Provided by Research Papers in Economics
42nd ERSA Congress - Dortmund August 27th-31st 2002
The urban sprawl dynamics: does a Neural Network understand the spatial logic
better than a Cellular Automata?
Lidia Diappi, Paola Bolchi, Lorena Franzini *
Massimo Buscema, Marco Intraligi**
* Dep. Architecture and Planning- Polytechnic of Milan-Milan
** Semeion Research Center- Rome
Cellular Automata (CA) are usually considered the most efficient technology to
understand the spatial logic of urban dynamics: they are inherently spatial, they are
simple and computationally efficient and are able to represent a wide range of pattern
and situations.
Nevertheless the implementation of a CA requires the formulation of explicit spatial
rules which represents the greatest limit of this approach.
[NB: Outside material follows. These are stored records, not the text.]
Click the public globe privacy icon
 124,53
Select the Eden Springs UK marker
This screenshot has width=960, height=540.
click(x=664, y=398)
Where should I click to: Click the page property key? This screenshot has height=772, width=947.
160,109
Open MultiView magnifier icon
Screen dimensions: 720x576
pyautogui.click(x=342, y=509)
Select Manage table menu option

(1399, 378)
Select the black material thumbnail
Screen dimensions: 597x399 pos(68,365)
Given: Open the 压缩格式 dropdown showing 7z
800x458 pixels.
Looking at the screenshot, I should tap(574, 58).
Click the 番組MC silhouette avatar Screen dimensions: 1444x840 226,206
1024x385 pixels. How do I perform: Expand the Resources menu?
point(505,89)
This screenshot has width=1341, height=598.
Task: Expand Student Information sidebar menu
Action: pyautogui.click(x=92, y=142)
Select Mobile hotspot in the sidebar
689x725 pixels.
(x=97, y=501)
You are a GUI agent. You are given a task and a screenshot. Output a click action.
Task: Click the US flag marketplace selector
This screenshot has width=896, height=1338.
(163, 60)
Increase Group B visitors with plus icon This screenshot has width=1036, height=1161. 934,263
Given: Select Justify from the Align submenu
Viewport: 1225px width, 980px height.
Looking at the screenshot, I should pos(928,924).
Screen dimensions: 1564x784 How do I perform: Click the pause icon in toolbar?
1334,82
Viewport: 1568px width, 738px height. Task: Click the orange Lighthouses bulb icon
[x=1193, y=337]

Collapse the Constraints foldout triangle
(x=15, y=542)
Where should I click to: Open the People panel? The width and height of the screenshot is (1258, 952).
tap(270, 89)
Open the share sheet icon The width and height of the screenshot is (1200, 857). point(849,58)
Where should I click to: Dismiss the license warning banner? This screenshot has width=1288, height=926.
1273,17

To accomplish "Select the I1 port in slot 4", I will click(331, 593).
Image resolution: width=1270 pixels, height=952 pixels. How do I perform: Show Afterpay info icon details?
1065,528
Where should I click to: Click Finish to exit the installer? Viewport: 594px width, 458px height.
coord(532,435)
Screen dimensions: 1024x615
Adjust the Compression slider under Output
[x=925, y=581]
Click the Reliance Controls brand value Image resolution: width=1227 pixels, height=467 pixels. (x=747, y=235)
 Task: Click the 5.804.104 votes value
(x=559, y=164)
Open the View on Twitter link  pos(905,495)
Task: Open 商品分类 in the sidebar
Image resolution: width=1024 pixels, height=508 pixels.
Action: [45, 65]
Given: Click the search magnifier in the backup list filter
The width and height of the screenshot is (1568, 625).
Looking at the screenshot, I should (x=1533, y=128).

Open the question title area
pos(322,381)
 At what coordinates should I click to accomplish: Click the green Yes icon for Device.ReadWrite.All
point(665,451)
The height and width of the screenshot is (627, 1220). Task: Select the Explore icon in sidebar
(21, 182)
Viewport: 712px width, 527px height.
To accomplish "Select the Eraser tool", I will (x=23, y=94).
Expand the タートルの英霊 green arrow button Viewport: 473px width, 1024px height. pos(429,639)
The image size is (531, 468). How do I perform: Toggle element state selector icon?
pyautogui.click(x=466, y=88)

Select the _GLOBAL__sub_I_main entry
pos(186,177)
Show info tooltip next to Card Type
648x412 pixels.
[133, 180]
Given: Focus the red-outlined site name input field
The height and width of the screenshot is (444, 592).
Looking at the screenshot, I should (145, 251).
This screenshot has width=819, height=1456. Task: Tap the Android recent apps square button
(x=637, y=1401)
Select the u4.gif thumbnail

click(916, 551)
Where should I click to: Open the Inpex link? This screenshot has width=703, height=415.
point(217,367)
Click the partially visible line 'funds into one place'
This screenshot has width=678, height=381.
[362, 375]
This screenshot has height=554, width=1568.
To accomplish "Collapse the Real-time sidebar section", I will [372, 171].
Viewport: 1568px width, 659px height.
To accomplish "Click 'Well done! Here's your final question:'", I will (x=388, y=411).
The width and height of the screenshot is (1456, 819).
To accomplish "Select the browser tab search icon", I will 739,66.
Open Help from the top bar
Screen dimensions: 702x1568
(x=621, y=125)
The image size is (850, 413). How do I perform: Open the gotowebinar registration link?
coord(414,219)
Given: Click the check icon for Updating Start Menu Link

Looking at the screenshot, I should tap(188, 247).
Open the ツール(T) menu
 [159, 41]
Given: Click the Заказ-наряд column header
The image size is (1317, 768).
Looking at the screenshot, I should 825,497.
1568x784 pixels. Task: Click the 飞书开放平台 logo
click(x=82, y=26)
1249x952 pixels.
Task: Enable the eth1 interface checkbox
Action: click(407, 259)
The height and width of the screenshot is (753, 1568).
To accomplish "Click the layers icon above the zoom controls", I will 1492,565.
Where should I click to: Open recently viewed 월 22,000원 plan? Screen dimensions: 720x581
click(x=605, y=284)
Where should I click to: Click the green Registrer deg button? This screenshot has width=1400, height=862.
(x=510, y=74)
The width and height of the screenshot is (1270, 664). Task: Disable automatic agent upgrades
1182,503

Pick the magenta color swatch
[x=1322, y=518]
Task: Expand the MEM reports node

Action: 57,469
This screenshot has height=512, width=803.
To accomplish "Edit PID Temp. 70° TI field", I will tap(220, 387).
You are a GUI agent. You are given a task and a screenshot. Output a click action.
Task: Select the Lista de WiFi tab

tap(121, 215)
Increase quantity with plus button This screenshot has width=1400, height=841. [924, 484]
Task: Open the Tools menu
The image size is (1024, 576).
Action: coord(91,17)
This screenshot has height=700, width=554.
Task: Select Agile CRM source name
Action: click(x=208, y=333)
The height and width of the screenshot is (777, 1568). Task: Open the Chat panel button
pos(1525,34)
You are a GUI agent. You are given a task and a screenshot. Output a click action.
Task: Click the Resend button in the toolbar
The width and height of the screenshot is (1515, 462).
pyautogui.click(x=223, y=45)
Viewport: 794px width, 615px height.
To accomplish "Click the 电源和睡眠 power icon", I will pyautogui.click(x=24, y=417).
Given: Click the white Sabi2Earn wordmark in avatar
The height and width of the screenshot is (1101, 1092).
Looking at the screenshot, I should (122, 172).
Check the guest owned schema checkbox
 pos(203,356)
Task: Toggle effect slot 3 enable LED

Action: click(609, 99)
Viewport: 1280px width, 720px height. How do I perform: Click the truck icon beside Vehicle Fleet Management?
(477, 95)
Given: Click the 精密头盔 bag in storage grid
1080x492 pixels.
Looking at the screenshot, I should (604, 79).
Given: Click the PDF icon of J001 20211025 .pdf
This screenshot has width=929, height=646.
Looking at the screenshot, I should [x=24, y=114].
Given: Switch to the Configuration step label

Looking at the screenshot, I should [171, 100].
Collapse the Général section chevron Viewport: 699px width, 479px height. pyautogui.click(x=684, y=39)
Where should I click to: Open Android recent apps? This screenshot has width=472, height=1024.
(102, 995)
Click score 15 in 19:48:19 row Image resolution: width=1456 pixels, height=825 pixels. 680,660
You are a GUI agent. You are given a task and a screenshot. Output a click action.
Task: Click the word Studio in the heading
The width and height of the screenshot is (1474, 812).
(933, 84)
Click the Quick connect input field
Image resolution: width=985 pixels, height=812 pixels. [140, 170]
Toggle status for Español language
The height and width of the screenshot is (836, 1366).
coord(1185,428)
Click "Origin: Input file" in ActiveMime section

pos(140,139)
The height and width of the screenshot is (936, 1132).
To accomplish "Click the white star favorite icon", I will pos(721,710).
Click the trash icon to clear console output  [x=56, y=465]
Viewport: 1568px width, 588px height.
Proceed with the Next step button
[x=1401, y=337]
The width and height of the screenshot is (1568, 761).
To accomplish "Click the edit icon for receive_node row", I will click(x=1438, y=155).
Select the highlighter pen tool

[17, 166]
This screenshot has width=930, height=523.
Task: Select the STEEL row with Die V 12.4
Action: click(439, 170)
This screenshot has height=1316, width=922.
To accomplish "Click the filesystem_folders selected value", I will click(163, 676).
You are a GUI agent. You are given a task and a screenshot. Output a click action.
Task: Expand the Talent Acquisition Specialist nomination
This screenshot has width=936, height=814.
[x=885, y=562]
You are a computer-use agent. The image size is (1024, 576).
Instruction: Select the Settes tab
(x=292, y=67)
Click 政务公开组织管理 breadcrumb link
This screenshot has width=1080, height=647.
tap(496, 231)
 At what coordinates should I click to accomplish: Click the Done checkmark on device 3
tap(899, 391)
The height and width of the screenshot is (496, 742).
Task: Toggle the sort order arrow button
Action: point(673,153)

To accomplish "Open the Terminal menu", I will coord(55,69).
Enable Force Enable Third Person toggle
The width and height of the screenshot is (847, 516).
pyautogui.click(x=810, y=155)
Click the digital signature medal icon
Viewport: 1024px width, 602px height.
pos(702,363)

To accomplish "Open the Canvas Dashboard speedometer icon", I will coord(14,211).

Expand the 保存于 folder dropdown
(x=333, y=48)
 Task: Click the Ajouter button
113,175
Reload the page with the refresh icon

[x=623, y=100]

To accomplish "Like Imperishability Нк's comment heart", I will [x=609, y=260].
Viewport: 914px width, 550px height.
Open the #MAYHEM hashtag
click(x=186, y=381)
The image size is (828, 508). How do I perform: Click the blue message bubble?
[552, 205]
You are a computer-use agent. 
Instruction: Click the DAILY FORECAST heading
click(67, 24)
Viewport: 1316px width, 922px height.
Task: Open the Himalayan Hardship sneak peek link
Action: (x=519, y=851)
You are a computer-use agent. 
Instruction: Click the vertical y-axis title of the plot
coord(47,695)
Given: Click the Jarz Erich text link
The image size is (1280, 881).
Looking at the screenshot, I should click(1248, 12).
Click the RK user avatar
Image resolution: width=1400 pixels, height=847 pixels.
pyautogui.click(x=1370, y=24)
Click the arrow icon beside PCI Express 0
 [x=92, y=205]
Whatever rich and complex
the rules are, they aren’t able to capture satisfactorily the variety of the real processes.
Recent developments in natural algorithms, and particularly in Artificial Neural
Networks (ANN), allow to reverse the approach by learning the rules and the
behaviours in urban land use dynamics directly from the Data Base, following a bottom-
up process.
The basic problem is to discover how and to what extent the land use change of each
cell i at time t+1 is determined by the neighbouring conditions (CA assumptions) or by
other social, environmental, territorial features (i.e. political maps, planning rules)
which where holding at the previous time t. Once the NN has learned the rules, it is able
to predict the changes at time t+2 and following.
In this paper we show and discuss the prediction capability of different architectures of
supervised and ANN.
The Case study and Data Base concern the land use dynamics, between two temporal
thresholds, in the South metropolitan area of Milan.